*Exercise requirements*
Please write out the records from the line holding "Click the color bar on School reunion card" through the end of the records, inclusive, with "color bar" swapped for "color strip" and everything else unchanged. Leave the pictures out of your answer.

*Target position records*
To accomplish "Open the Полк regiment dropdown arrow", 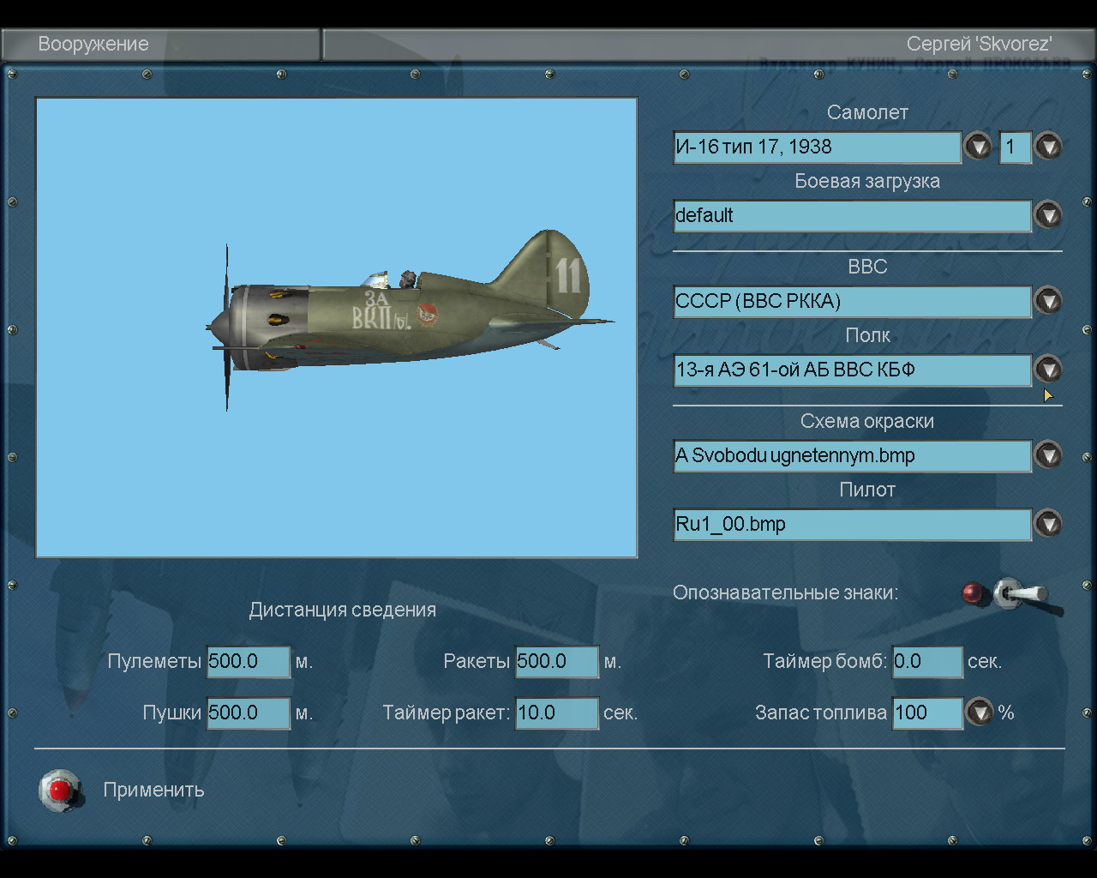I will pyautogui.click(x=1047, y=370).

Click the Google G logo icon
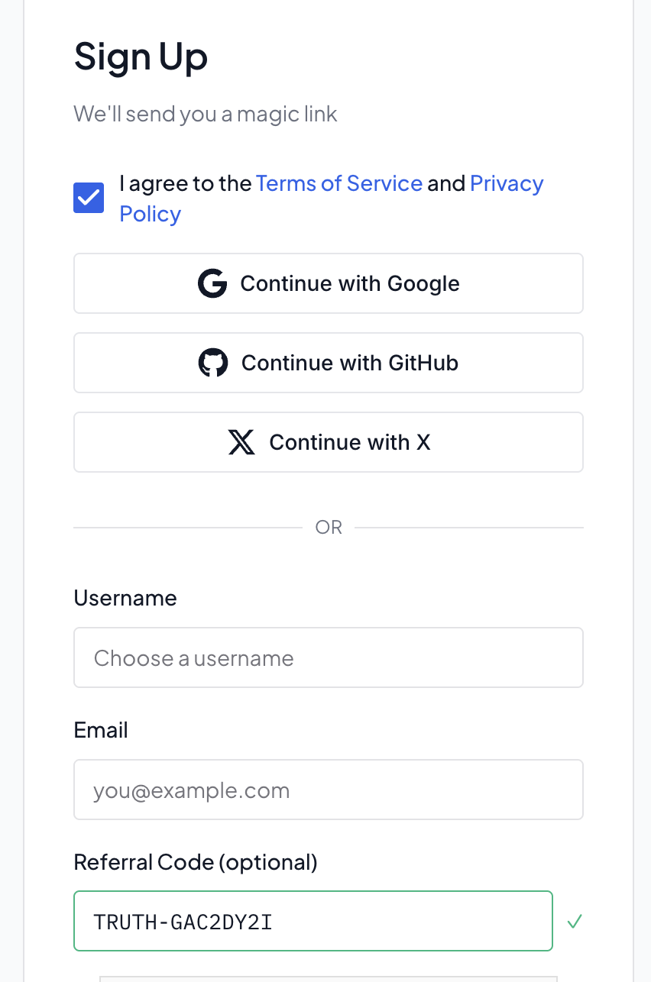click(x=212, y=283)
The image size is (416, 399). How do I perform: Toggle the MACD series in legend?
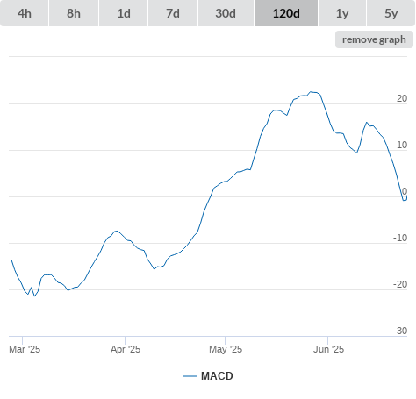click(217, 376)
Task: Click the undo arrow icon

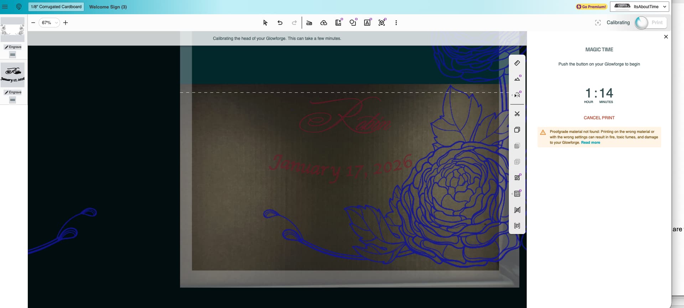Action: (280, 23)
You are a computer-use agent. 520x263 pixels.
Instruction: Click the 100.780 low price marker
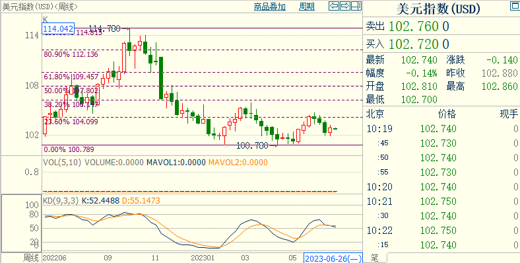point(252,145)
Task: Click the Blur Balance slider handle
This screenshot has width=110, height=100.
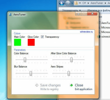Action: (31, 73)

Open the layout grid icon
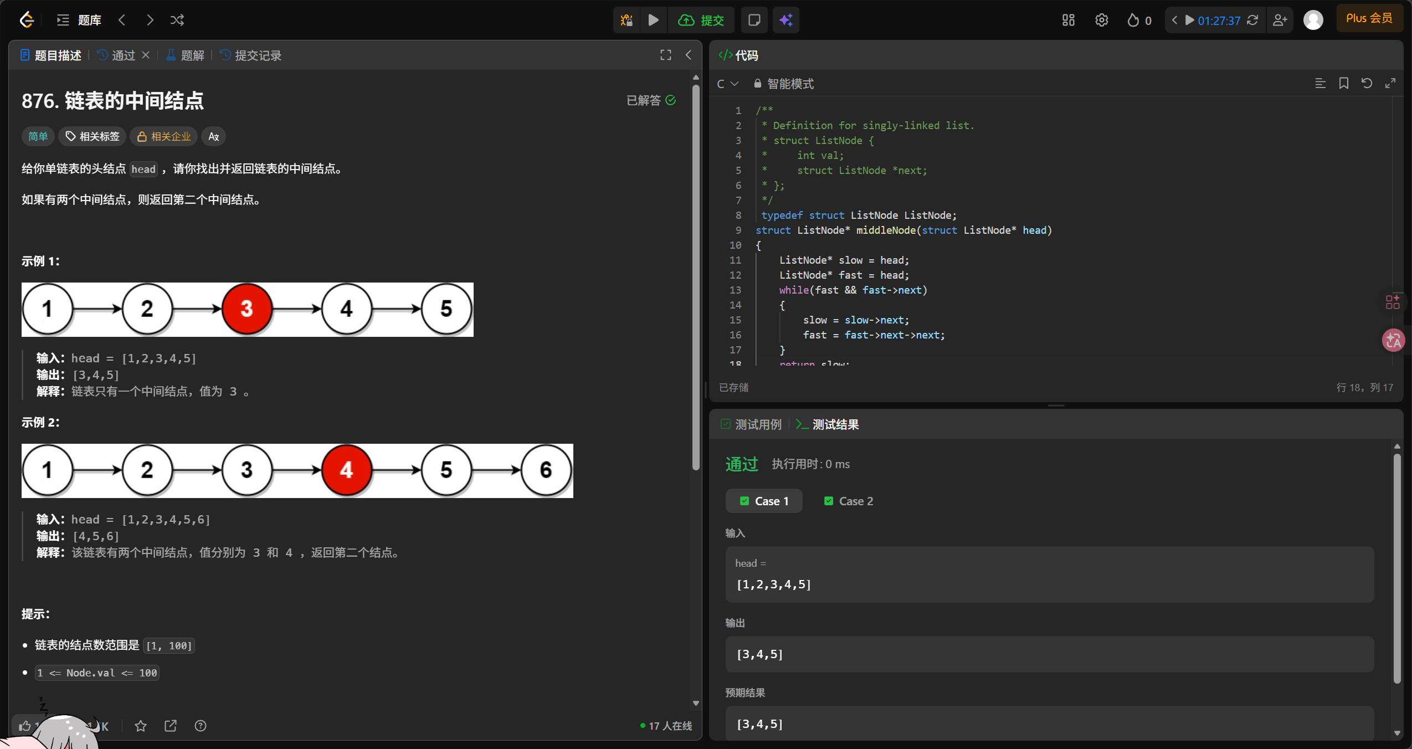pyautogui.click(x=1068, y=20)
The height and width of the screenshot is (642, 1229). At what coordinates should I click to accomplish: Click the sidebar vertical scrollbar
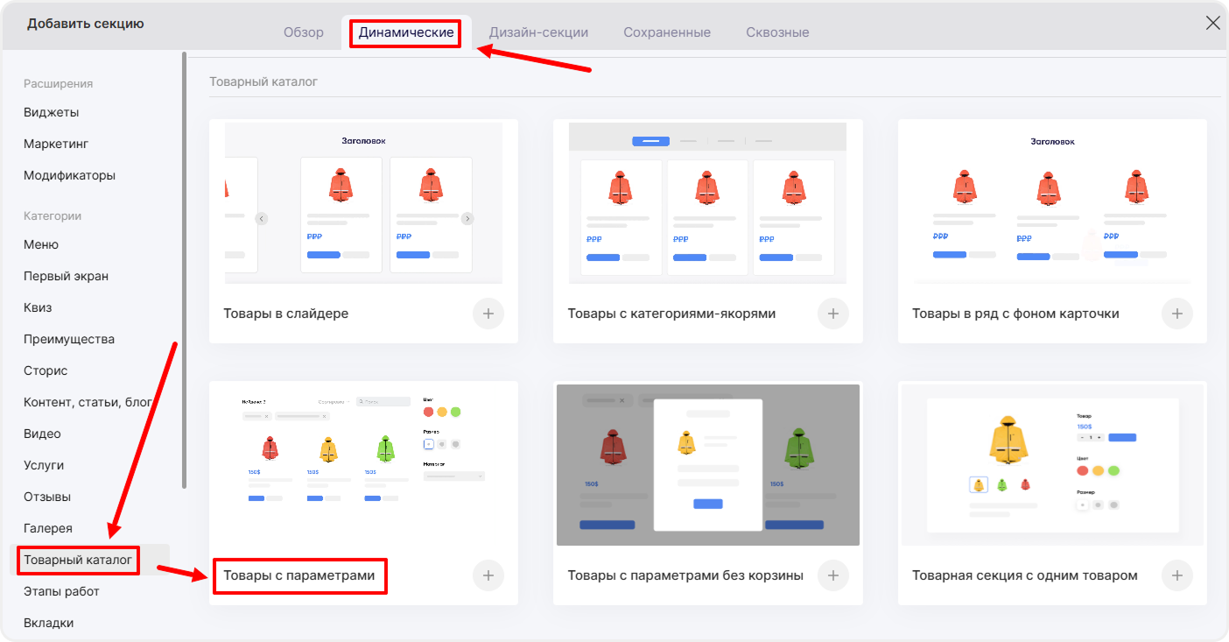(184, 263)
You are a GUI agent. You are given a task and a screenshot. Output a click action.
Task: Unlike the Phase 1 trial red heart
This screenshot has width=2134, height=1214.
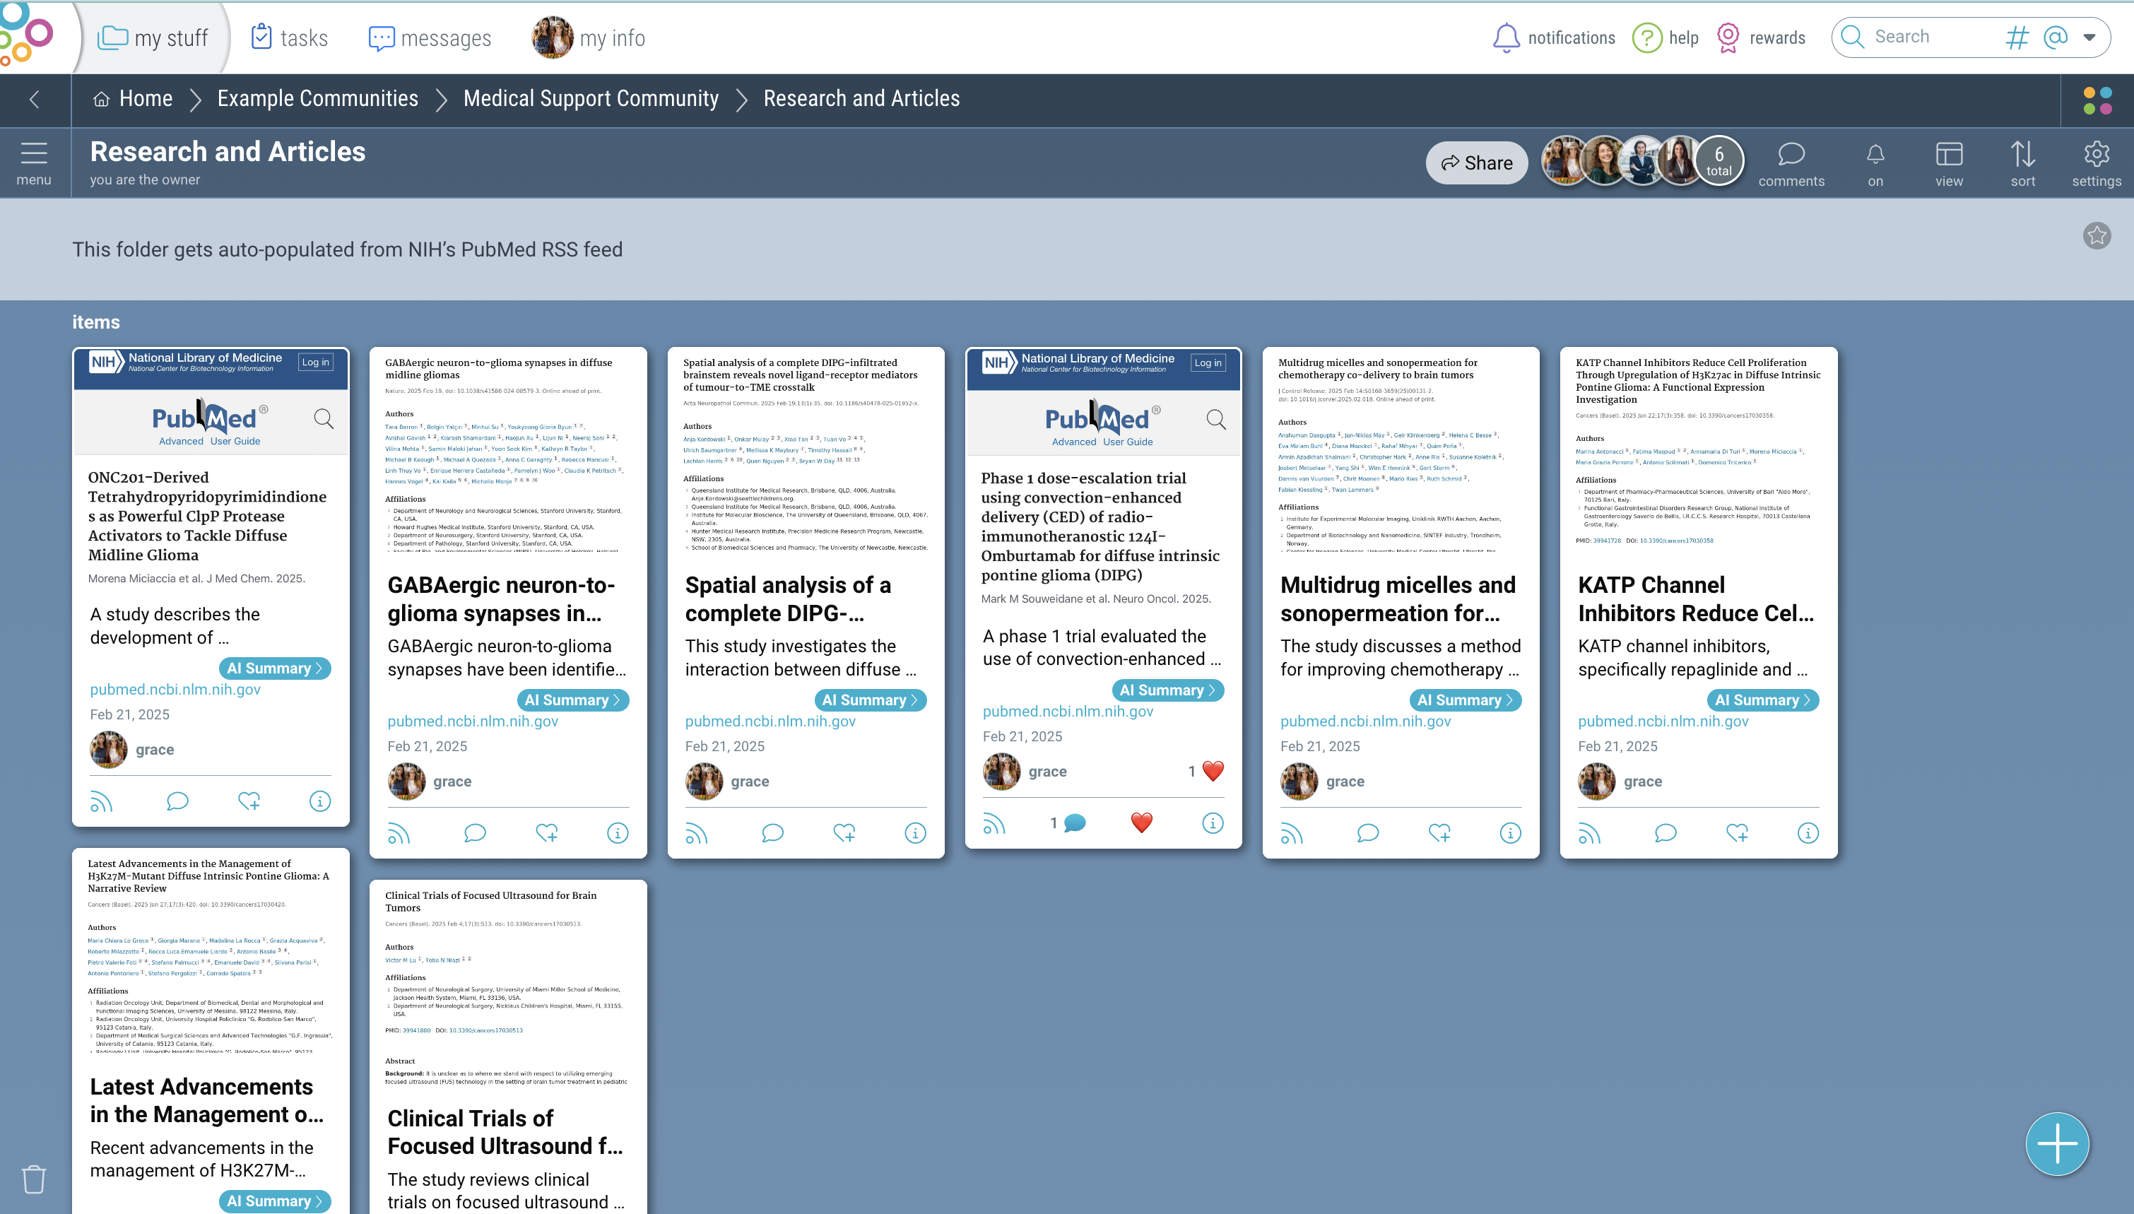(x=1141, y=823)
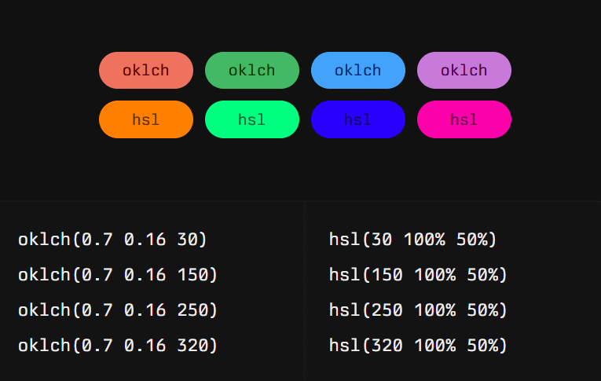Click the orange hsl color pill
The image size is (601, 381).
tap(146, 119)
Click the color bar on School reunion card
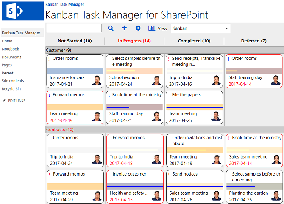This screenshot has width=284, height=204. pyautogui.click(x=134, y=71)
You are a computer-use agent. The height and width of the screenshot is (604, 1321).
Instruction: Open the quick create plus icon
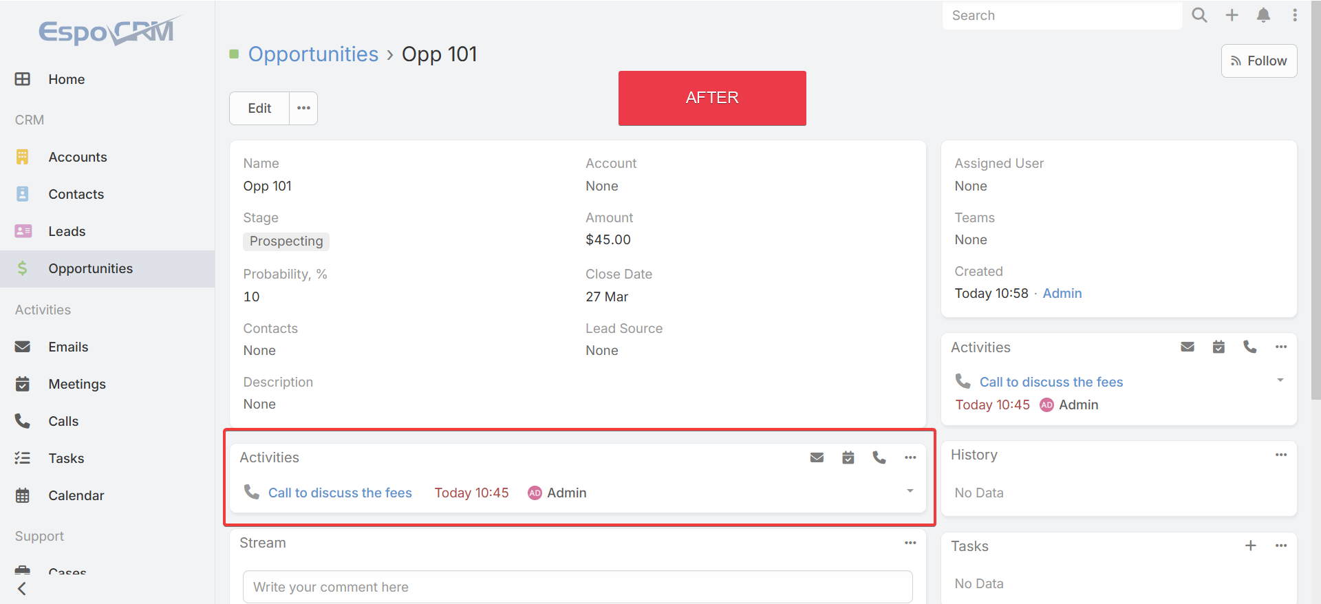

*Exercise answer*
Click the color strip on School reunion card
This screenshot has width=284, height=204. pyautogui.click(x=134, y=71)
You are a computer-use agent. The height and width of the screenshot is (604, 1321).
Instruction: Open the quick create plus icon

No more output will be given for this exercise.